I came across a random tweet this week that probably sprang from a blog post I didn’t actually read, but the gist was that the aspiring novelist should hack ruthlessly at the MS until every sliver of self-indulgent prose is removed and the story shines forth in slim and graceful clarity. Well this is hardly news. We have all slain darlings in our time and rightly so, but I think the hack and hack again approach can be dangerous. I think it might even have dealt my first novel a mortal blow.
I’m all for editing but there are different kinds of editing – and I think there are different kinds of writer, so possibly one size of advice does not fit all. I remember a friend who went on a writing course coming back to tell us that some writers need to cut their work, others typically need to fill it out. It has taken me a while, but I’m beginning to think I’m in the latter category.
You see I’ve always had trouble finding the shape of my story, so I often find myself ditching entire scenes or groups of scenes (backstory, unwanted sub-plot, a character who doesn’t really do anything) when the real plotline starts to emerge. And like most people I was taught to continue the cutting process at the micro level – going through each scene and ultimately each sentence to make sure there was no clutter to get in the way. Add the need to ‘show not tell’ and the scenes in my first novel got shorter and shorter as adverbs, speech tags and all incidental detail got shaved off.
However, the writing of Kettle went a little differently. The first half was established over a long period and rewritten several times before part two (and most of the plot) was added. This made me aware that the second half had had a lot less attention lavished on it. The scenes were a little cursory. Yes, they needed filling out. I am now on Novel Three and this time I made a conscious decision to concentrate on getting the story together, putting only as much in each scene as was required to see where the next scene would go, intending to go back and ‘fill out’ at a later date. Needless to say I’ve had a bit of a change of heart and have decided to reshape what I have done so far, and this bears out the idea that the more often I look at a scene, the closer in I feel to the characters, the setting, the whole experience – and the longer it becomes.

Of course that’s not to say that some things have to go, only that my style is to enlarge as I write rather than reduce. The kind of darlings I steel myself to cut are those really wise and telling sentiments you realise belong to me, the author, not the character. I’m also phobic about adverbs (really hard to leave a single one in there) and very cautious with adjectives. I still like to excise anything that doesn’t contribute to the story. But a book needs more than action, it needs atmosphere and emotion too, so we do need description, imagery (not my strong point) and bits of ‘extraeneous’ action to convey what dialogue might not do alone. The final edit of my first novel, was, I think, too spare, so that at least one reader felt she didn’t ‘get’ the heroine.
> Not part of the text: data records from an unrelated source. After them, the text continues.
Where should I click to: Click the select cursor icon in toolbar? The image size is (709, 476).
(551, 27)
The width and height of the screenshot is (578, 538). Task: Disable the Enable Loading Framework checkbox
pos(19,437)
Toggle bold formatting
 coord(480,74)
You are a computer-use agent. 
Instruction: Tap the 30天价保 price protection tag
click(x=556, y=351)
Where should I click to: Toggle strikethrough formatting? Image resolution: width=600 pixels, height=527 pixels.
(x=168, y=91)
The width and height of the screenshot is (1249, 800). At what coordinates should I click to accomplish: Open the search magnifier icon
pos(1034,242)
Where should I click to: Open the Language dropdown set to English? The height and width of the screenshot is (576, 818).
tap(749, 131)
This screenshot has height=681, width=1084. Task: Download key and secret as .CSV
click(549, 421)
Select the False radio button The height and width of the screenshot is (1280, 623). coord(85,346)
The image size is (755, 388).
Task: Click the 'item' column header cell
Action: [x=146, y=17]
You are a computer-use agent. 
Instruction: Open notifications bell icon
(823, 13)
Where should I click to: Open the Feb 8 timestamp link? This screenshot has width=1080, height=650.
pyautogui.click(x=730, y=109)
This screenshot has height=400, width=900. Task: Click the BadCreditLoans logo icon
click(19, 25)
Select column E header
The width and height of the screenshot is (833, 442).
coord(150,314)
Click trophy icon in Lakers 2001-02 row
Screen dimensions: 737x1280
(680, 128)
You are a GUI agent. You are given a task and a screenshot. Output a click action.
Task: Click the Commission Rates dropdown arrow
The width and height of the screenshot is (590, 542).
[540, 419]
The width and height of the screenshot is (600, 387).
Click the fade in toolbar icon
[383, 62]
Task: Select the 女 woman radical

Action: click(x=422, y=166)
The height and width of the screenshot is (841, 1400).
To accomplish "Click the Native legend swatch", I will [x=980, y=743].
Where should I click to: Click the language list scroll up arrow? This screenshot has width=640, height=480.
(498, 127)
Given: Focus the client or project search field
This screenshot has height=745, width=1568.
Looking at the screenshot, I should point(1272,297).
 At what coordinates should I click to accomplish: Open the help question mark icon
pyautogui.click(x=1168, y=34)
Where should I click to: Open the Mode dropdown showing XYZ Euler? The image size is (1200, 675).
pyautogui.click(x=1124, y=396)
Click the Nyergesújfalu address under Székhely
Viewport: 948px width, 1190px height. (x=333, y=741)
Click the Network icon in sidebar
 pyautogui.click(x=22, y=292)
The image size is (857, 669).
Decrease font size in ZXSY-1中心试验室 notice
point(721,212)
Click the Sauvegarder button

Kettle, by the way (still getting some lovely reviews ) has stubbornly remained a book of two halves with a lot of people preferring one half to the other. Strangely not all of them plump for the same half, so if you’ve read it, I’d be interested to know what you think!
Always hard knowing what to take out or put in. I’m of the let’s have some descriptive prose as well as dialogue school – for me it makes for a more full-bodied reading experience. My agent told me that a reader must see, feel, touch, taste and smell everything the heroine can. Rosie Thomas is a great exponent of this. Good luck with writing the third book. 🙂
LikeLike
thanks Kit – hope I’m gradually getting the hang of it!